宁薇薇当即拉住宁奶,“奶奶,我们家没有做错事情,不用跪。宁开春身为村干部不作为就算了,还助纣为虐害了我二伯整整二十年。

人生有几个二十年,我二伯一生本该意气风发,却被你们害的郁郁不得志。

你以为跪一跪,就能够把所有的伤害揭过去,你的膝盖有黄金吗,这么值钱。想要我们原谅宁开春,我告诉你这不可能!

没有教好孩子,你应该忏悔、自责,而不是仗着一把年纪倚老卖老,跑到我这个受害人家里继续捅刀子。

你苦,你苦什么?

你儿子贪污受贿这么多钱,将你养的好好的,七老八十还这么能折腾,吃人血馒头这么多年,你苦个屁!

苦的是我二伯,被人冒名顶替上大学,还被你们一家子助纣为虐的打压,一个高中生去煤场干活十多年。

我奶奶有三个儿子那是她行善积德,你膝下只剩一个儿子这得问你自己,这得问上天。

六十好几在坐牢,若是可以我们做梦都想二十年前送他去坐牢,白白让他享受了二十年的好日子。你就知足吧,别贪得无厌,今天你爱跪多久就跪多久。”

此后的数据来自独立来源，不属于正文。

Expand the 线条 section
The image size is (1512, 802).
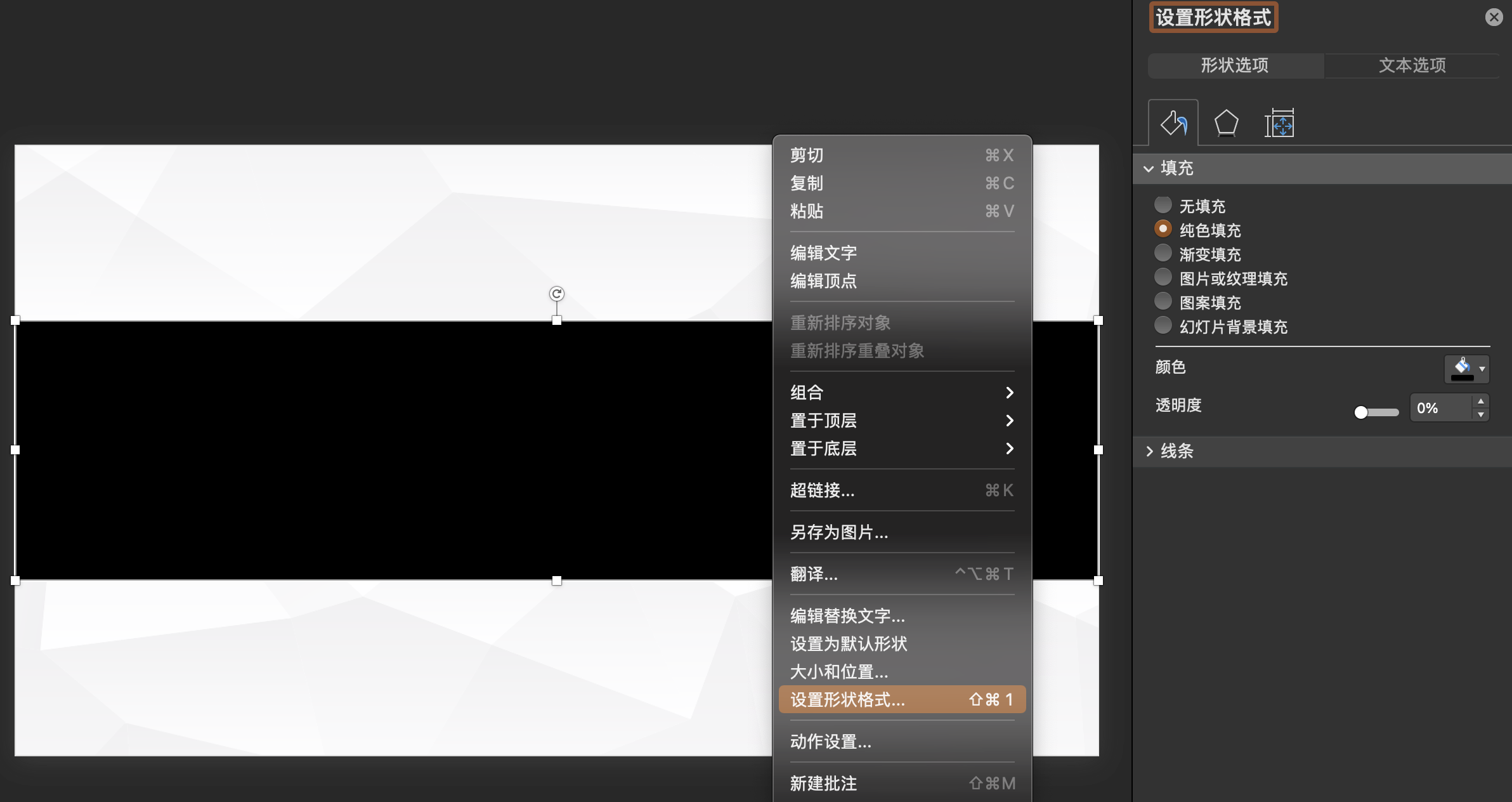pyautogui.click(x=1149, y=451)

老太太哭的几乎要断气了,中年妇女搀扶着她,瞪了宁薇薇一眼。

“你这女娃子怎么这么没规矩,我们大人说话你插什么嘴,嘴巴这么刻薄。”

“你们是大人吗?我还真以为你们不是人呢?干出这么缺德的事情还有脸上门求情,但凡是个人都做不出这样的事情。

我没规矩,那你是一把年纪活到狗肚子里去了,我再刻薄也不如你们厚颜无耻。”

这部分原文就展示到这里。